Pelo texto aprovado, as iniciativas deverão priorizar escolas públicas, populações de áreas rurais ou remotas e comunidades em situação de vulnerabilidade socioeconômica. A medida busca ampliar o acesso à inteligência artificial e reduzir desigualdades relacionadas ao uso de tecnologias digitais.
Os parlamentares aprovaram o parecer do relator, deputado Duda Ramos (Pode-RR), que apresentou uma nova versão para o Projeto de Lei 7.135/2025. Segundo o relator, a democratização do acesso às ferramentas de inteligência artificial deve integrar as políticas de inclusão digital, especialmente em regiões e comunidades com menor acesso à tecnologia.
A proposta original, apresentada pelo deputado Amom Mandel (Republicanos-AM), previa alteração na Lei de Informática para determinar que empresas beneficiadas por incentivos fiscais destinassem pelo menos 15% dos recursos aplicados em pesquisa, desenvolvimento e inovação a programas de inclusão digital voltados à inteligência artificial.
O relator, entretanto, modificou esse ponto.
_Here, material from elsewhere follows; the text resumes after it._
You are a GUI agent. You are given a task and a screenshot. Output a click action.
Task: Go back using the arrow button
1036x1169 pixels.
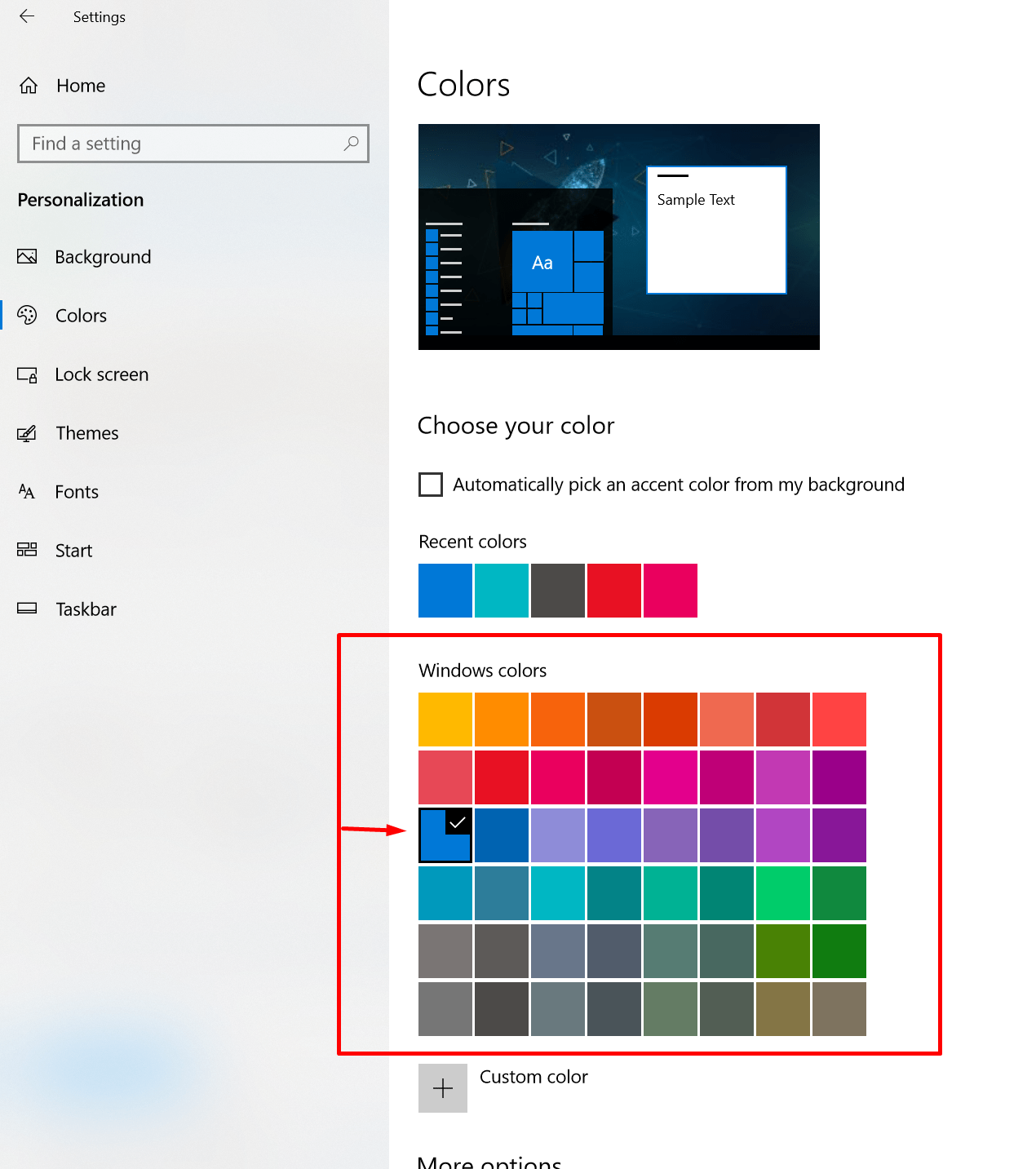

Duda Ramos avaliou que a obrigação poderia alterar a finalidade da Lei de Informática, que direciona recursos para a geração de conhecimento e para parcerias com universidades e instituições de pesquisa. O texto aprovado, por isso, retirou a previsão de vinculação dos recursos das empresas beneficiárias dos incentivos fiscais.
Em substituição, o relator propôs inserir as medidas na Política Nacional de Educação Digital, instituída em 2023. Segundo o parecer, a política já estabelece diretrizes destinadas a enfrentar desigualdades no acesso às tecnologias e, por isso, seria o instrumento adequado para incorporar ações relacionadas à inteligência artificial.
Com a alteração, as medidas deixam de depender de um regime fiscal específico e passam a constituir uma diretriz de alcance geral para orientar as ações do poder público voltadas à inclusão digital e ao desenvolvimento de competências para utilização de ferramentas de inteligência artificial.
O projeto tramita em caráter conclusivo e será analisado agora pelas comissões de Finanças e Tributação e de Constituição e Justiça e de Cidadania. Caso seja aprovado nas comissões e posteriormente pelas duas Casas do Congresso Nacional, o texto poderá seguir para sanção presidencial.